Mais l’ouverture du Japon sur l’étranger au 19ème siècle a contribué à faire exploser sa cote de popularité à travers le monde notamment grâce à sa promotion par le gouvernement Meiji et au travail de grands artistes français comme Vincent Van Gogh ou Claude Debussy. À tel point que pendant l’occupation américaine suite à la Seconde Guerre Mondiale, le théâtre Kabuki fit régulièrement le bonheur des soldats stationnés au Japon. Mais sa pratique fut tellement rationalisée qu’elle n’a plus aucune chance d’évoluer.

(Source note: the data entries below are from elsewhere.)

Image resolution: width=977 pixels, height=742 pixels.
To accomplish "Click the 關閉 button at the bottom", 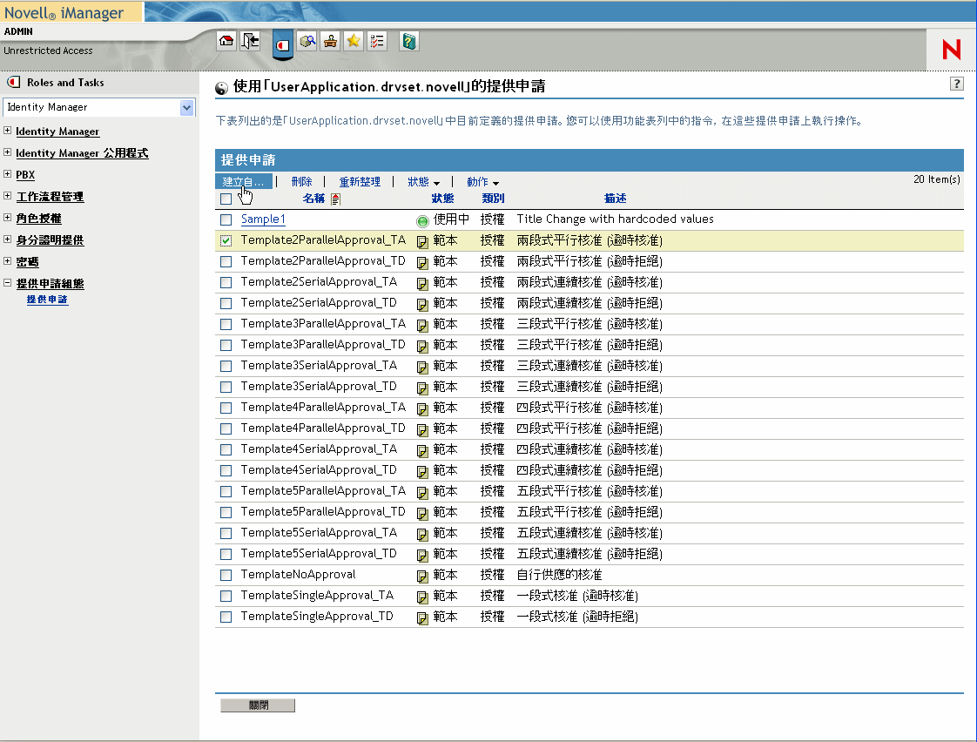I will (258, 705).
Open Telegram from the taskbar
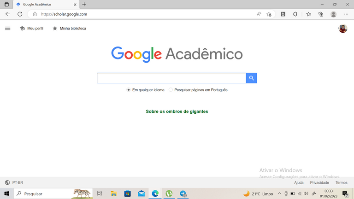 [x=183, y=193]
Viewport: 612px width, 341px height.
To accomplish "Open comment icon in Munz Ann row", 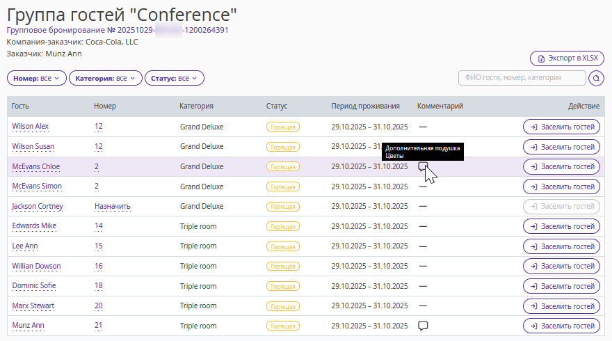I will coord(422,326).
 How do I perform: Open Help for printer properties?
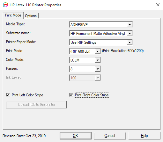pos(144,136)
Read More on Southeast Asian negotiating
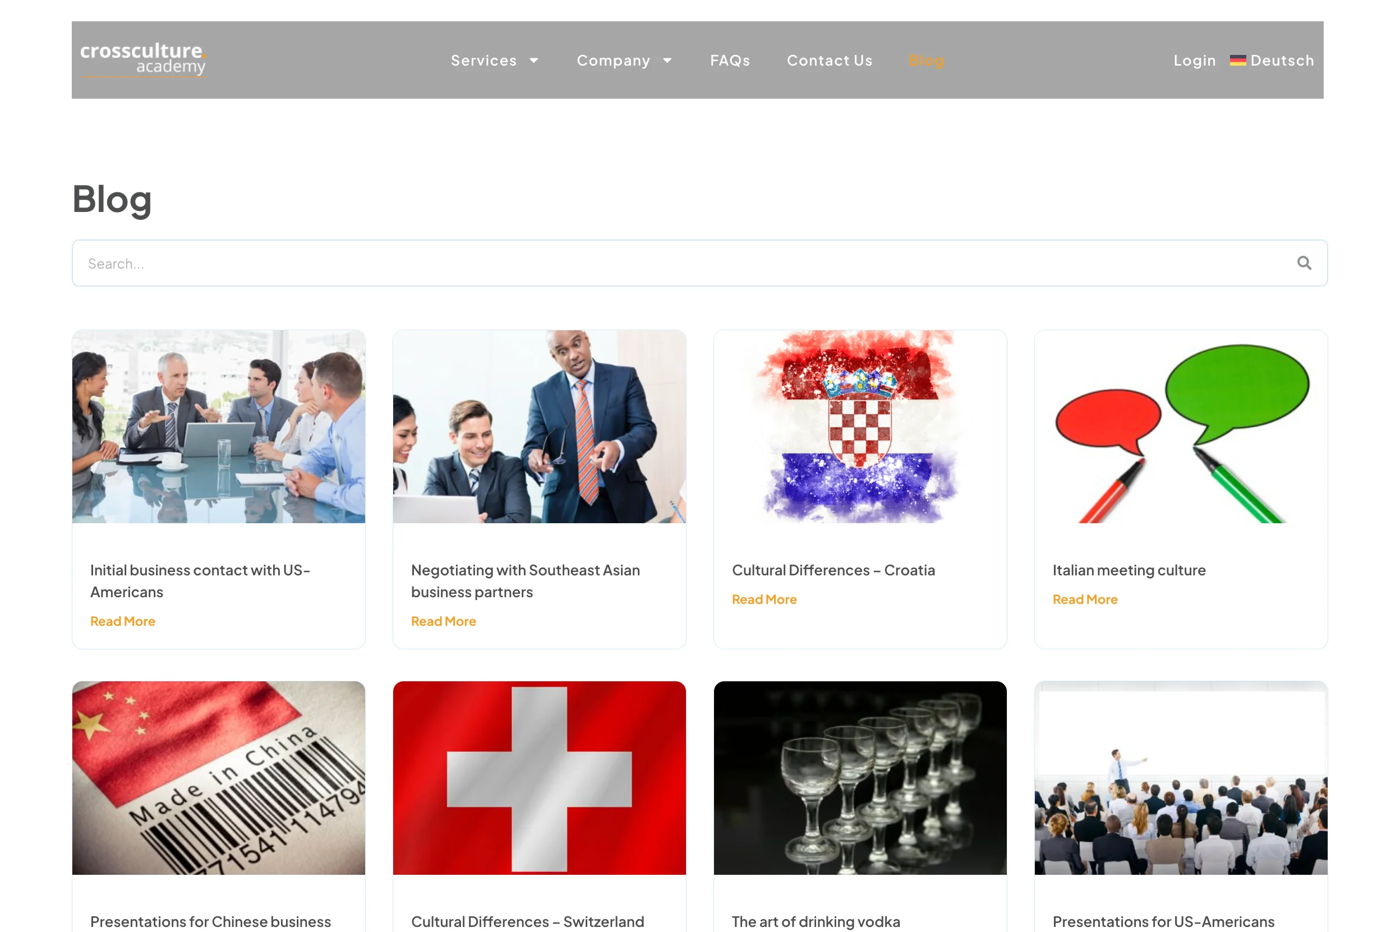The height and width of the screenshot is (932, 1400). (x=443, y=621)
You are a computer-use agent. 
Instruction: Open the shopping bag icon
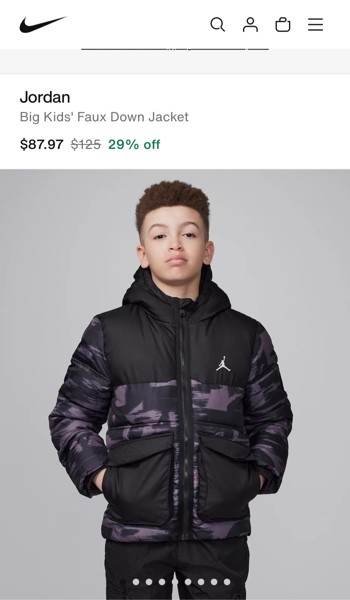[283, 25]
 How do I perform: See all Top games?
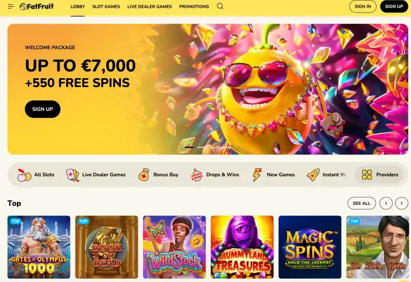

Cependant, la modernité a vu naître le concept de « Super Kabuki », un théâtre beaucoup plus populaire qui allie les technologies de production modernes avec des codes empruntés au Kabuki traditionnel. Ce théâtre explosif et grandiose de par ses effets spéciaux semble sans limite dans l’inventivité, jusqu’à mettre en scène les personnages de One Piece capable de voler au dessus du public. Mais ici aussi, vous ne verrez aucune femme sur scène ! Ce jeu est strictement réservé aux hommes.

Aujourd’hui encore, le travail d’Okuni ravit le public du monde entier. Maquillage, costumes et histoires dramatiques, son théâtre “étrange” à l’origine destiné au peuple est devenu un véritable porte-parole de la culture traditionnelle japonaise et se diffuse aujourd’hui auprès des curieux du monde entier. Si elle fut pratiquement effacée de l’histoire de sa propre création, Okuni ne devrait pas être oubliée.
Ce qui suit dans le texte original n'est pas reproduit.